(MATERIAL FOR THE TASK begins)
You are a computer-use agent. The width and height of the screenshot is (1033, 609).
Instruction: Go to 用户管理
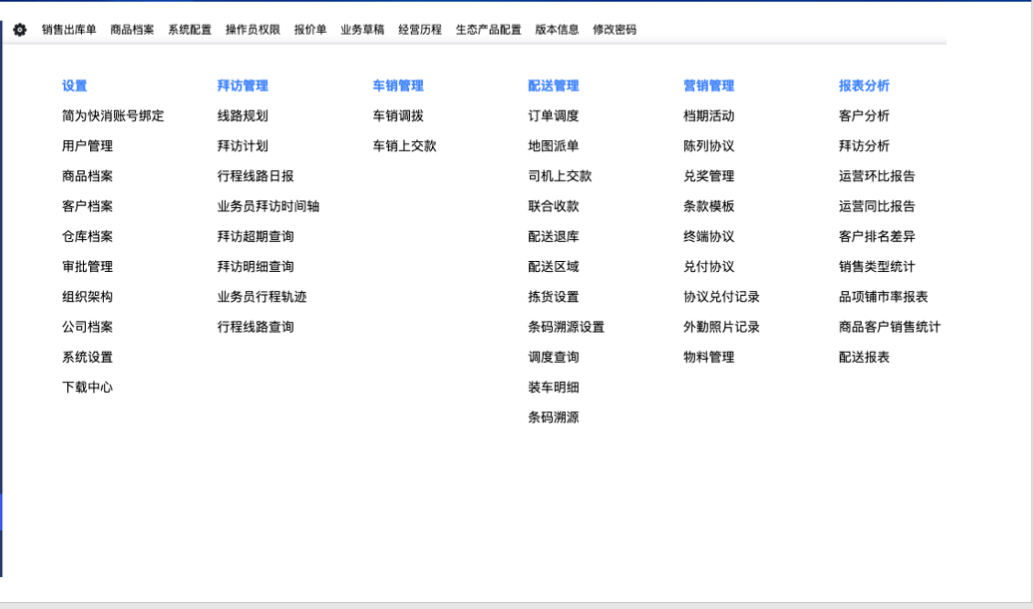pyautogui.click(x=87, y=146)
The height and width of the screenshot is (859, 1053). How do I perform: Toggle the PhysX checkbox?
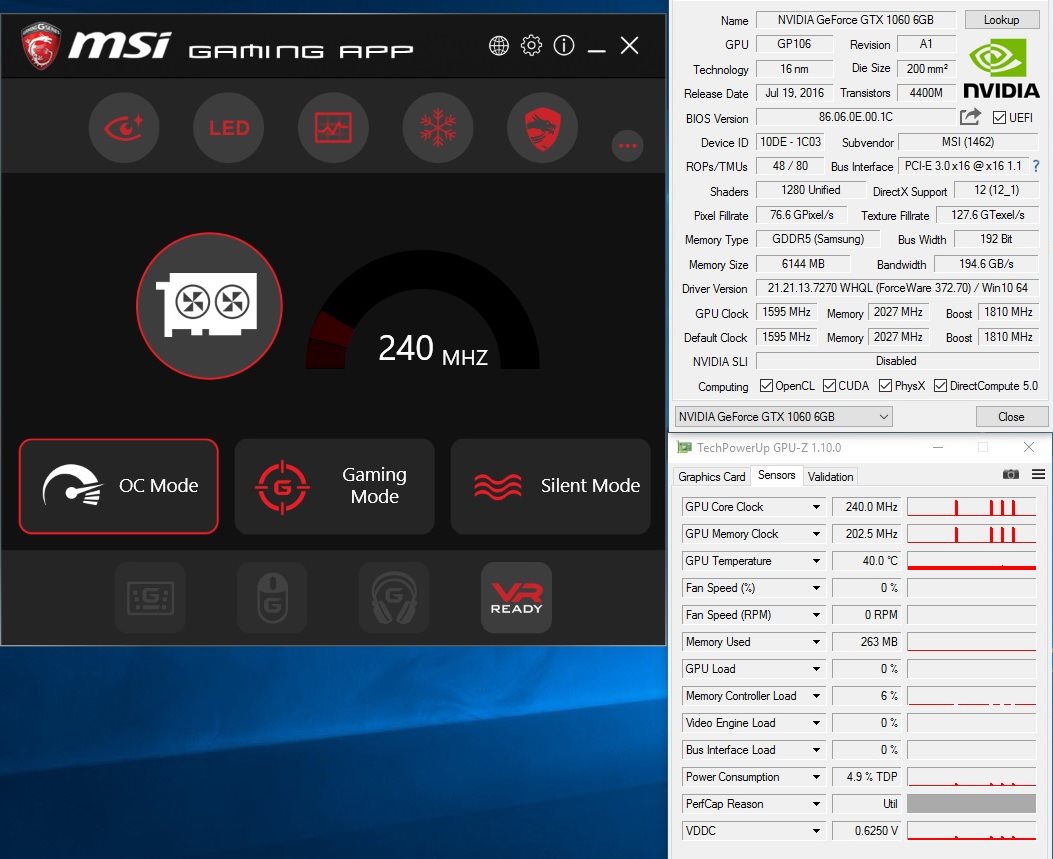(886, 386)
(MATERIAL FOR THE TASK ends)
ASSIGNMENT: Give the data above again in full and unchanged, skipping the pictures.

EXERCISE RESPONSE:
You are a computer-use agent. The width and height of the screenshot is (1033, 609).
Instruction: Go to 用户管理
pyautogui.click(x=87, y=146)
The height and width of the screenshot is (859, 1053). How do I perform: Toggle the PhysX checkbox?
(886, 386)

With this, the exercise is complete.